A palavra burocracia advém do
termo francês bureau (escrivaninha) e
remete ao trabalho administrativo / organizacional. Qualquer empreendimento precisa ser
organizado para ser bem administrado.
Essa necessidade leva à criação de regras e procedimentos. A isso chamamos administração. Burocracia é quando as regras e procedimentos
se tornam mais importantes que os objetivos que as criaram. Rapidamente passamos da boa administração pra
um sistema autofágico (que se alimenta de si mesmo). Passo a existir para resolver os problemas
que eu mesmo crio, sem compromisso em alcançar qualquer objetivo.
Lembro-me de um oficial colega
meu do IME que foi punido ao fazer uma petição porque a margem deixada no papel
almaço (naquela época era assim) era de 2,5 cm e não 3 cm como previa o
regulamento. O assunto da petição nem
foi lido – pura possessão burocrática.
Não entendo bem o processo em
que se dá a possessão burocrática mas consigo identificar um possuído
pela burocracia. Vejamos algumas
características.
Acha que está fazendo um
grande favor ao que lhe traz alguma tarefa. Tarefa essa que frequentemente não
foi iniciativa do solicitante e sim uma imposição.
Costuma ficar furioso quando
alguém reclama das regras ou procedimentos que lhes parecem sem sentido ou
simplesmente inúteis. O possuído se
sente pessoalmente ofendido e vê o reclamante como um inimigo anárquico ou revolucionário
que quer acabar com a organização.
Perde a noção do ridículo em
seus argumentos e petições e, frequentemente, se sente injustiçado e
incompreendido. Quando questionado,
costuma dizer que trabalha muito e leva muito à sério o que faz.
Acha que não tem nenhuma
obrigação de resolver o problema que, via de regra, foi criado por ele mesmo. Na grande maioria das vezes, o problema se
resolveria de forma extremamente simples mas isso não é problema do possuído,
afinal. Para tanto, costuma usar expressões "não posso fazer nada" ou "a culpa é do sistema".

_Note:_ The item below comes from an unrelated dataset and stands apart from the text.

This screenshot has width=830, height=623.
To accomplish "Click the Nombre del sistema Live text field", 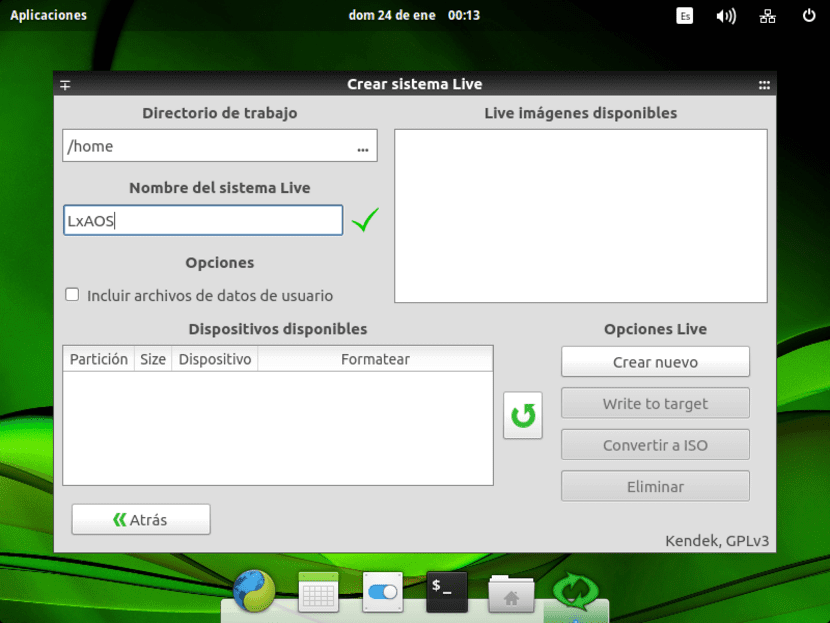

Passa a achar que se cumprir todas as regras (por vezes inventadas por ele mesmo) se torna eximido de qualquer responsabilidade a partir daí. Não importa que os objetivos não sejam cumpridos.
Não é incomum perceber que
demonstra uma certa satisfação ao recusar algum procedimento ou impedir uma
certa ação em prejuízo não apenas do solicitante mas de toda a organização.
Existe também a possessão
burocrática institucionalizada. Essa é a
mais danosa de todas e, inexoravelmente, destrói a organização ao torná-la
completamente improdutiva.
Grande parte dos episódios já descritos
nesse blog, e que ainda serão futuramente, envolvem a possessão burocrática. Passei toda minha carreira profissional no combate
a esse tipo de doença. Algumas vezes
logrei êxito pois os possuídos me evitavam ou trabalhavam sério quando eu os
procurava. Citando a Ministra do STF
Cármen Lúcia: Quero mudar o Brasil, não
quero me mudar do Brasil.
Gosto muito dos títulos das publicações, mas essa foi genial. Estamos precisando de uma geração de exorcistas, pois essa de hoje está toda possuída.